= PROVIDED INFORMATION =
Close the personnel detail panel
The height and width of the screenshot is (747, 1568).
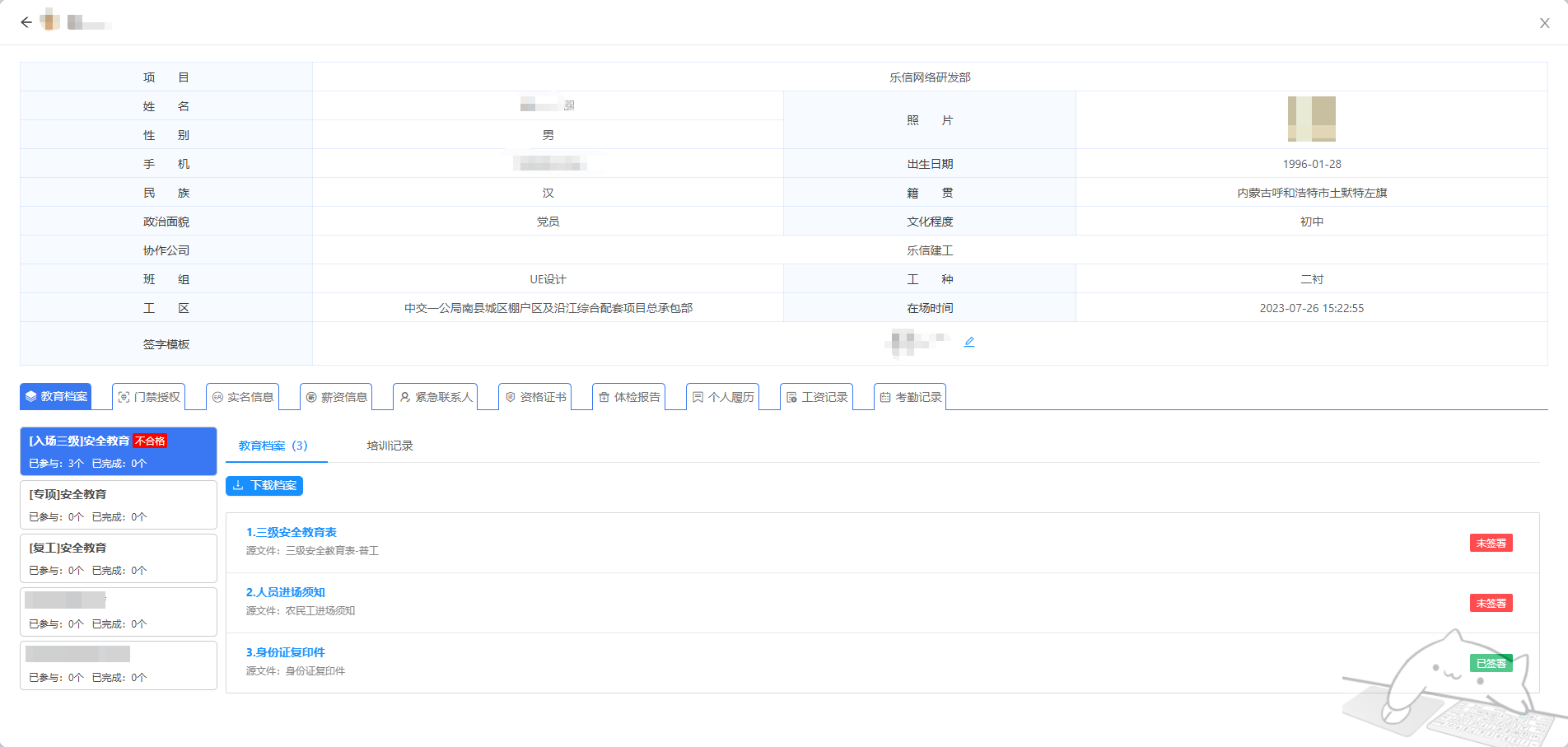pyautogui.click(x=1544, y=23)
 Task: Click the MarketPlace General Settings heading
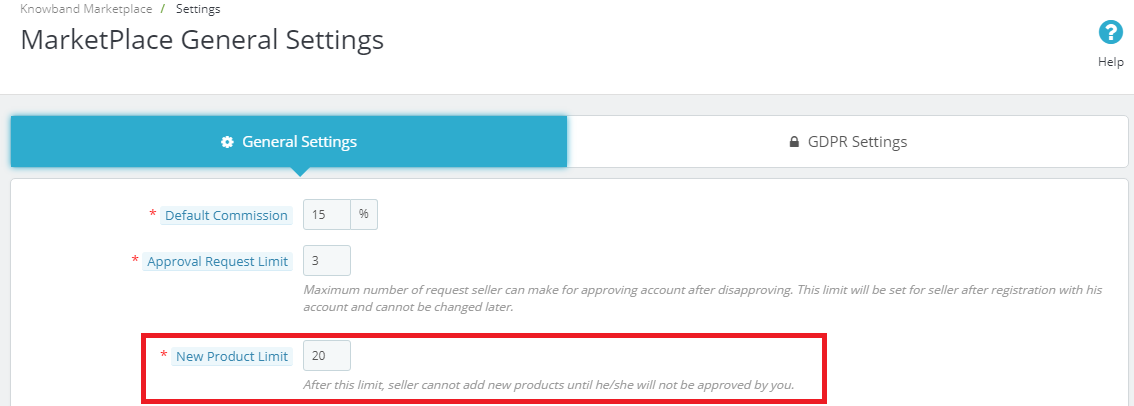pyautogui.click(x=202, y=41)
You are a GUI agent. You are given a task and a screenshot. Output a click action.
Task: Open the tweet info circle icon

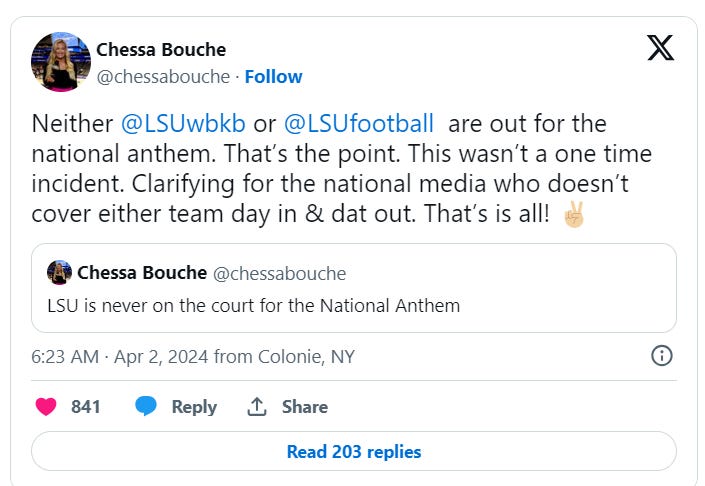click(661, 355)
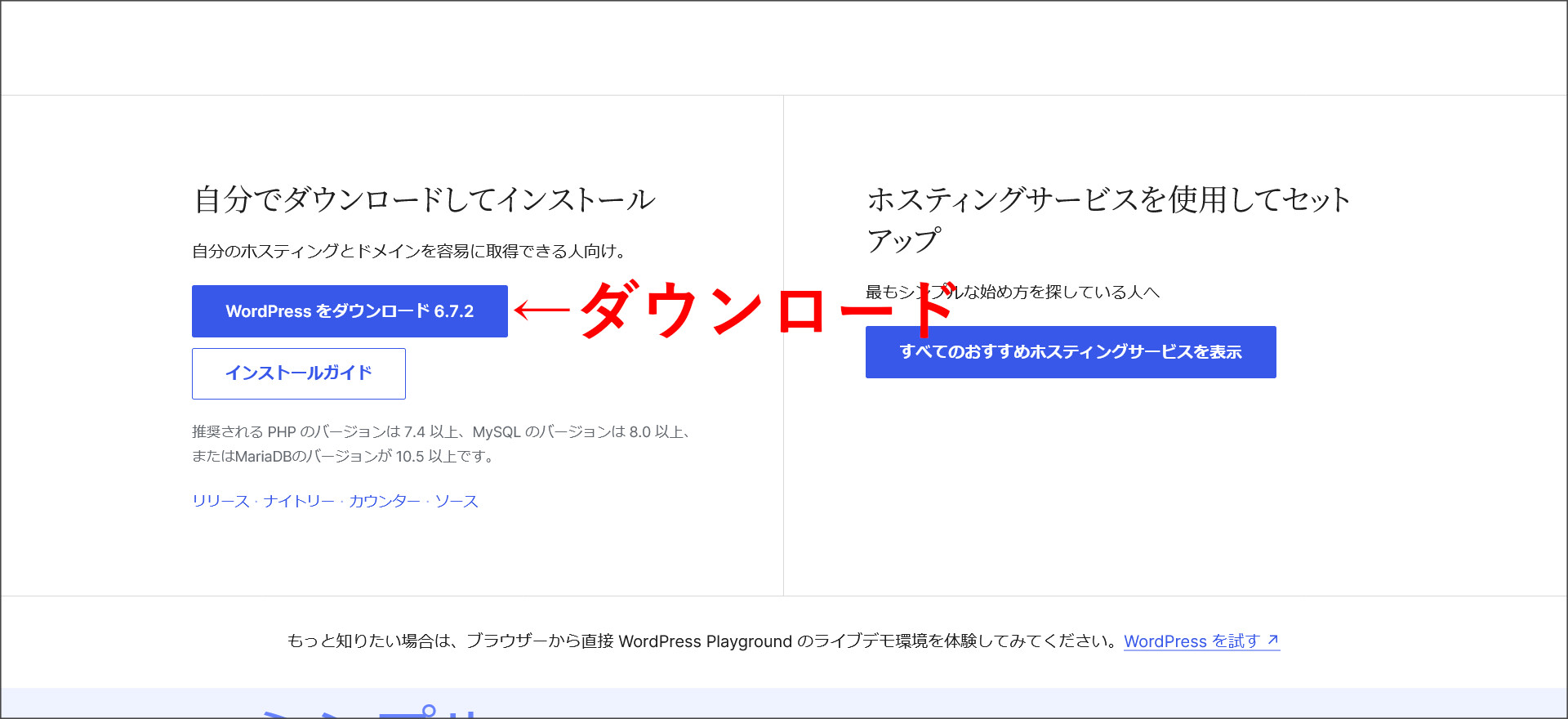Click the WordPress を試す link text
Image resolution: width=1568 pixels, height=719 pixels.
pyautogui.click(x=1191, y=641)
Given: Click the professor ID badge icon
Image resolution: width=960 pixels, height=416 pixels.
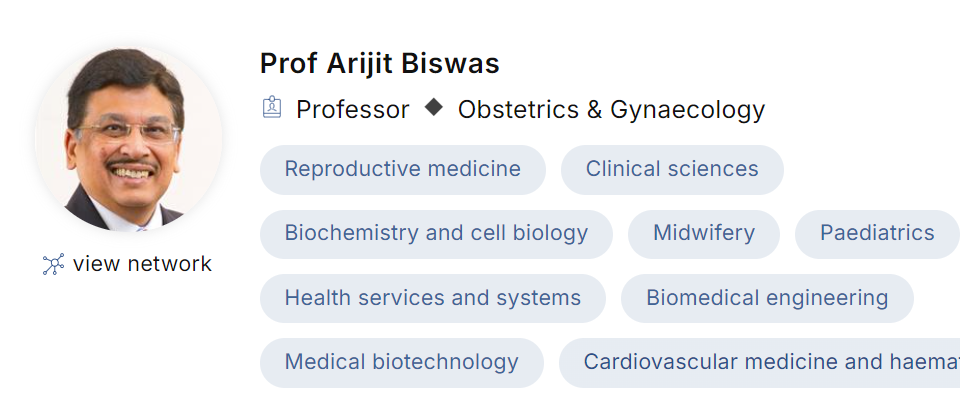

= YOUR GOAL =
All of the material is to be reproduced verbatim, pictures excluded.

= ANSWER SPACE =
Close the personnel detail panel
The height and width of the screenshot is (747, 1568).
pyautogui.click(x=1544, y=23)
 Task: Click the MarketPlace General Settings heading
pyautogui.click(x=202, y=41)
You are a GUI agent. You are given a task and a screenshot. Output a click action.
Task: Open the tweet info circle icon

click(661, 355)
Click the WordPress を試す link text
Image resolution: width=1568 pixels, height=719 pixels.
pyautogui.click(x=1191, y=641)
Given: Click the professor ID badge icon
Image resolution: width=960 pixels, height=416 pixels.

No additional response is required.